Edit the records starting at the line that contains "Identify the location" and ending at the line that contains "This screenshot has width=924, height=440.", and replace "screenshot" with "image" while keeping everything else the same.

__Listed entries__
◆ ◆ ◆ ◆

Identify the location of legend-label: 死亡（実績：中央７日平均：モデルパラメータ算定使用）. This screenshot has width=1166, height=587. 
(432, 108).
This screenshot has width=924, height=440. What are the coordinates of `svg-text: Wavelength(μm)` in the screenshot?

◆ ◆ ◆ ◆

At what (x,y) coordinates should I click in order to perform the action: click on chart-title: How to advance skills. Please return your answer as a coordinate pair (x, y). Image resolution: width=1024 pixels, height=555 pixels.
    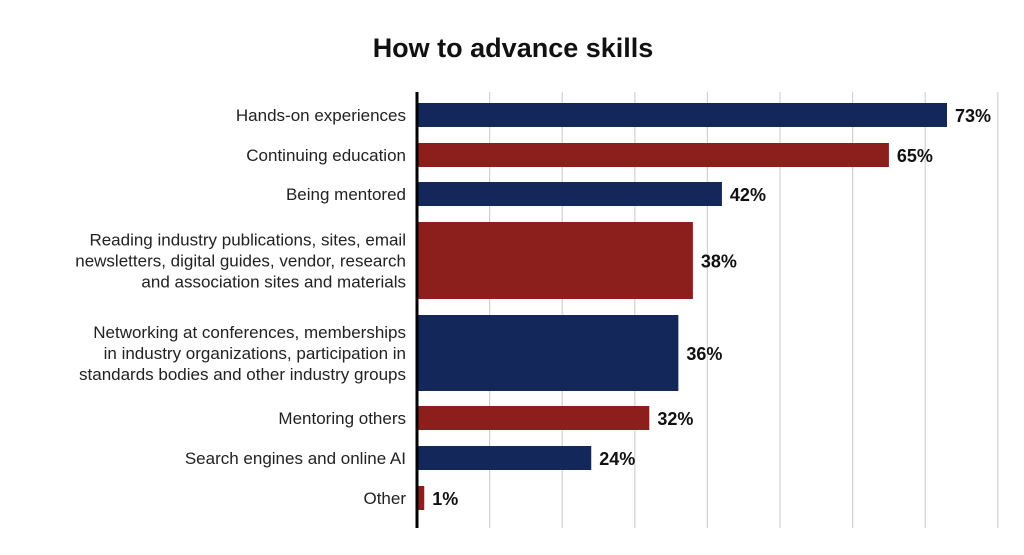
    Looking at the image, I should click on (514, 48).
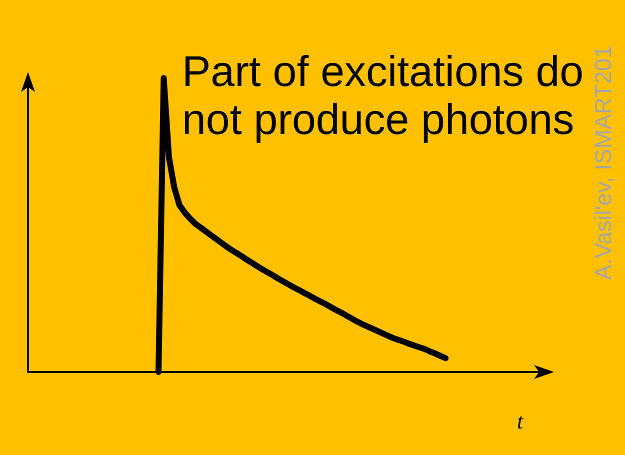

◆ ◆ ◆ ◆

__Task result__
Identify the location of legend-label: 死亡（実績：中央７日平均：モデルパラメータ算定使用）. This image has width=1166, height=587. 
(432, 108).
This image has width=924, height=440. What are the coordinates of `svg-text: Wavelength(μm)` in the image?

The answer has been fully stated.